Ingo Glase über Erleichterungen für Geimpfte.

Solidarität. Das fast vergessene Wort hört man in letzter Zeit immer häufiger. Das Wörterbuch erklärt es mit dem Zusammenhalt, dem Miteinander.

Auch in der Debatte um Erleichterungen für Geimpfte und Genesene wird es oft benutzt. Ob zu Recht, muss jeder für sich selbst entscheiden. Warum sollten die Geimpften und Genesenen noch länger auf ihre Freiheiten warten? Sie sind ja geschützt. Auch Handel, Gaststätten und Hotels kämen wieder zu ihrem Geschäft. Also bitte etwas Solidarität!

Andererseits wurden bisher meist ältere Menschen geimpft, natürlich, keine Frage, sie hatten ja auch das höchste Risiko, die schwersten Verläufe. Deswegen muckten die Jüngeren ja auch nicht auf, als es um die Impfreihenfolge ging – aus Solidarität. Können dafür die Geimpften jetzt nicht noch ein bisschen warten? Bis alle geimpft sind? Aus Solidarität? Es ist ja nicht so, dass sich die meisten Jüngeren nicht impfen lassen wollten – sie durften einfach nicht.

Doch jetzt hat der oft beschworene Impf-Turbo ja offenbar gezündet. Mit der Freigabe von Astrazeneca kann sich schon jetzt, Anfang Mai, jeder impfen lassen. Und sollte es auch tun. Aus Solidarität der Gemeinschaft gegenüber.

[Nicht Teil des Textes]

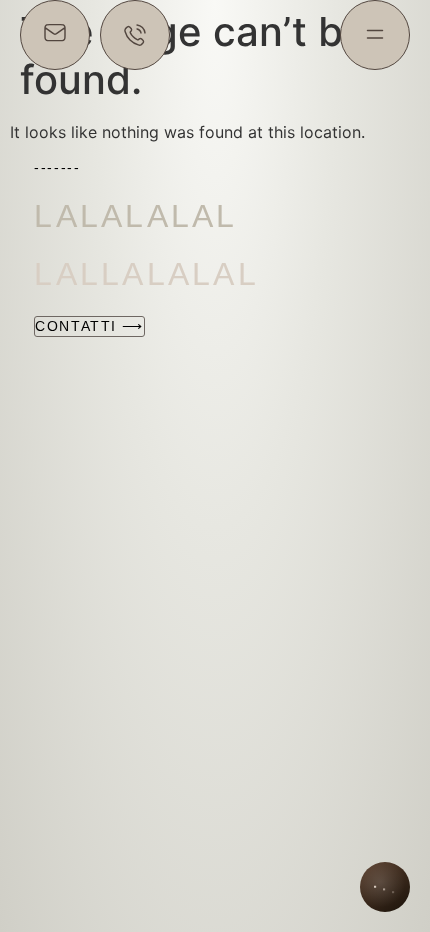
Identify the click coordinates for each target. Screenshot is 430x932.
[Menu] (375, 35)
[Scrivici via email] (55, 35)
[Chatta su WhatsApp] (135, 35)
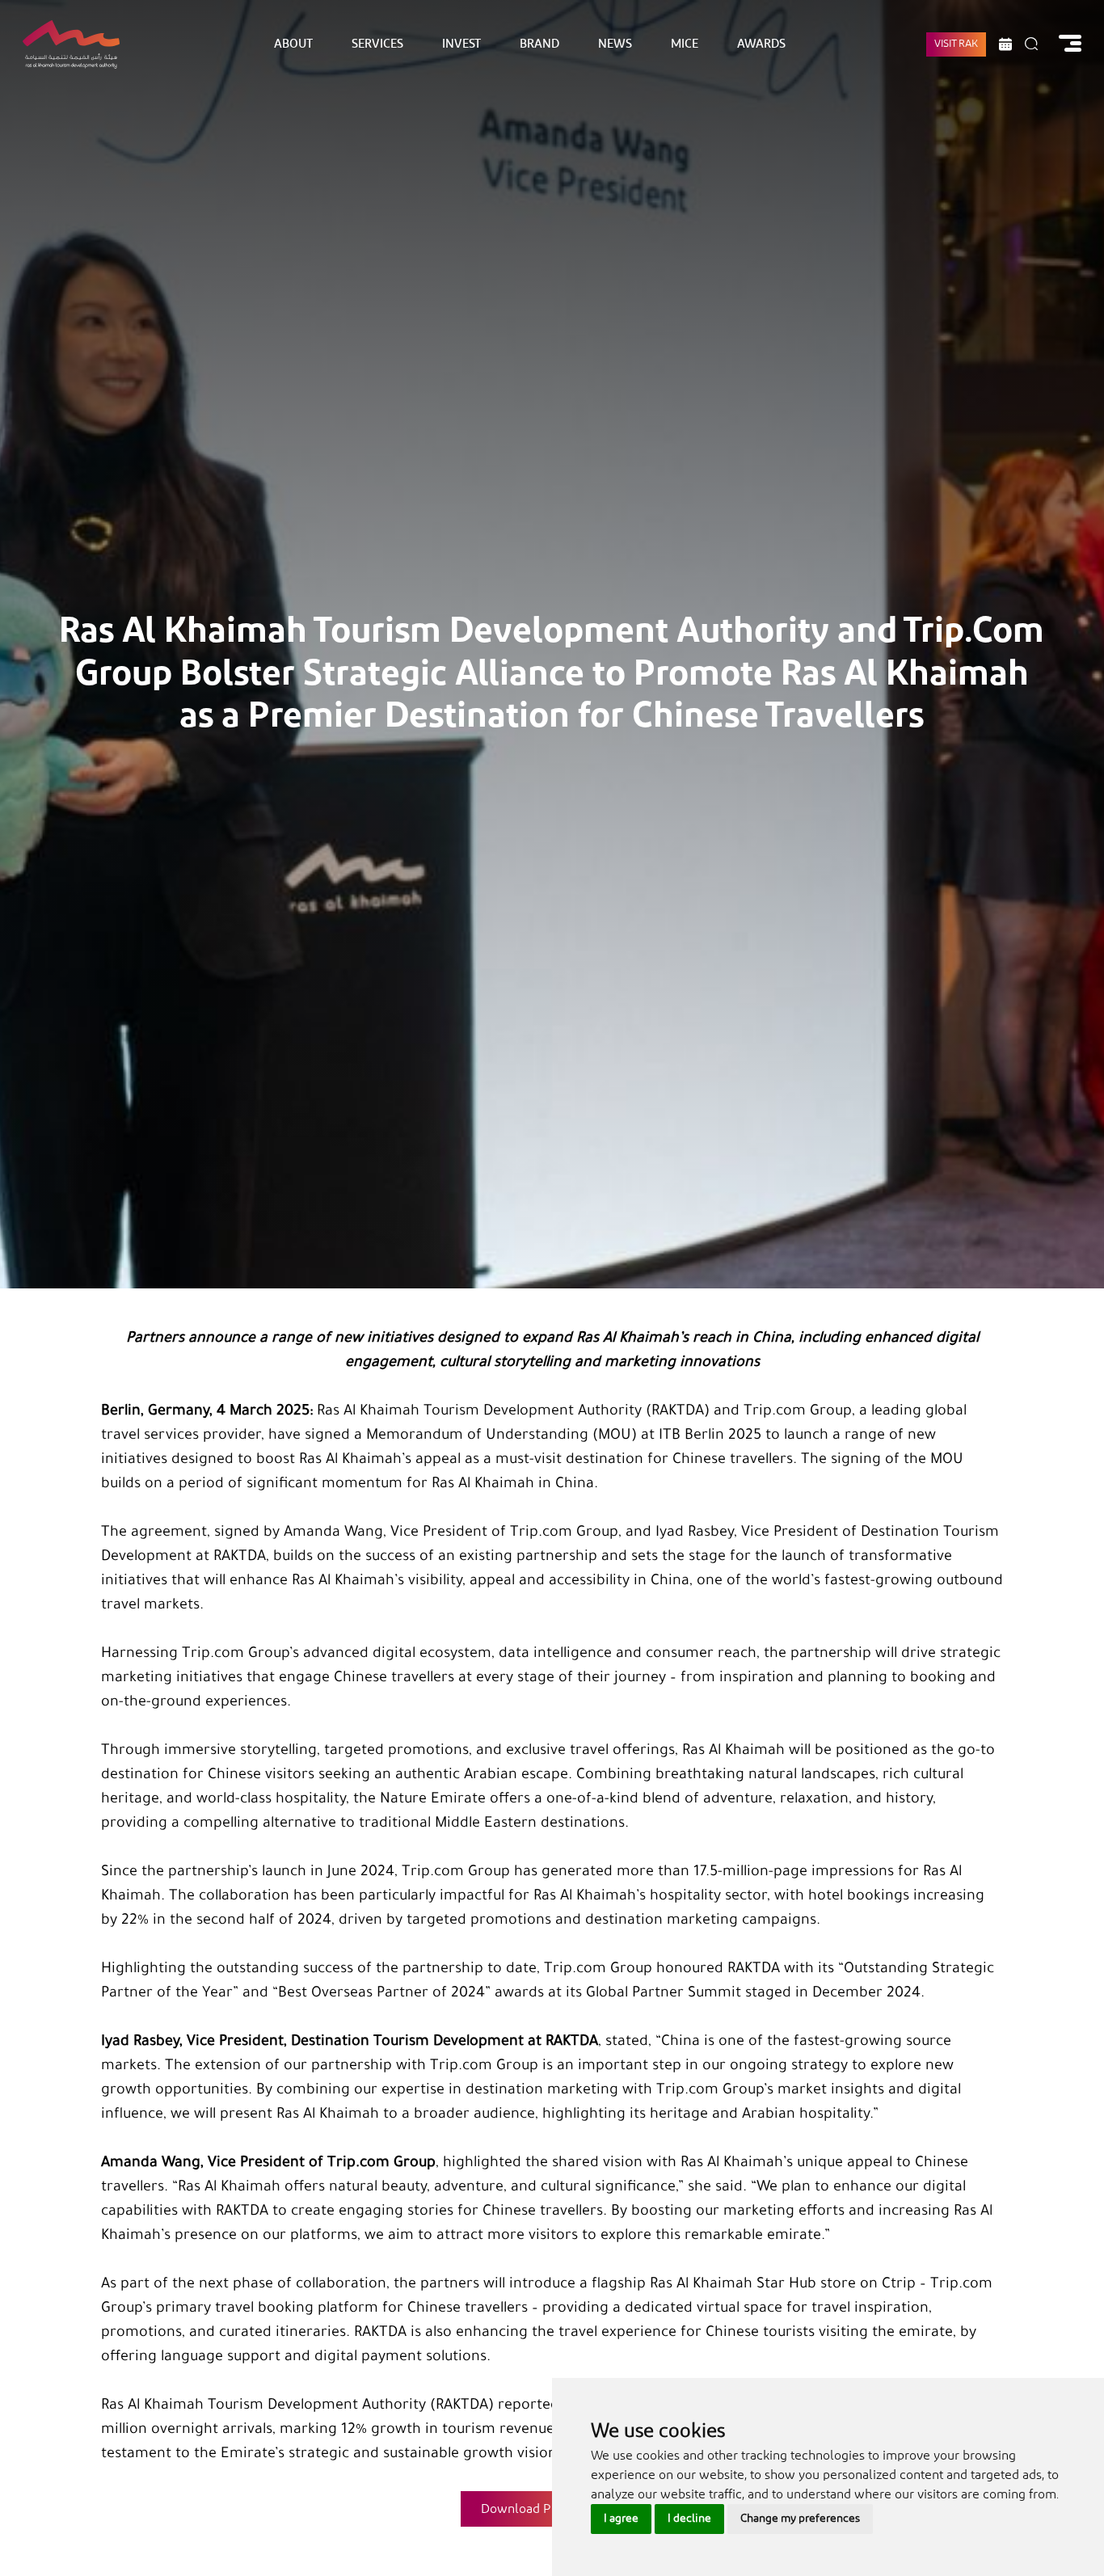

Auf der Strecke bleiben die Kinder und Jugendlichen. Für sie gibt es noch keinen Impfschutz. Doch sie mussten genauso zurückstecken wie die Erwachsenen. Einsames Homeschooling und Kontaktverbote haben sie beim Lernen und Entwickeln gestört.

Der deutsche Ethikrat befürchtet Spannungen, wenn sich das Leben der Erwachsenen normalisiert, das der Kinder aber nicht. Deswegen sollten sich Politik, Forschung und Gesellschaft jetzt auf die jungen Menschen konzentrieren.

Nicht nur aus Solidarität. Sondern vor allem für eine gemeinsame Perspektive.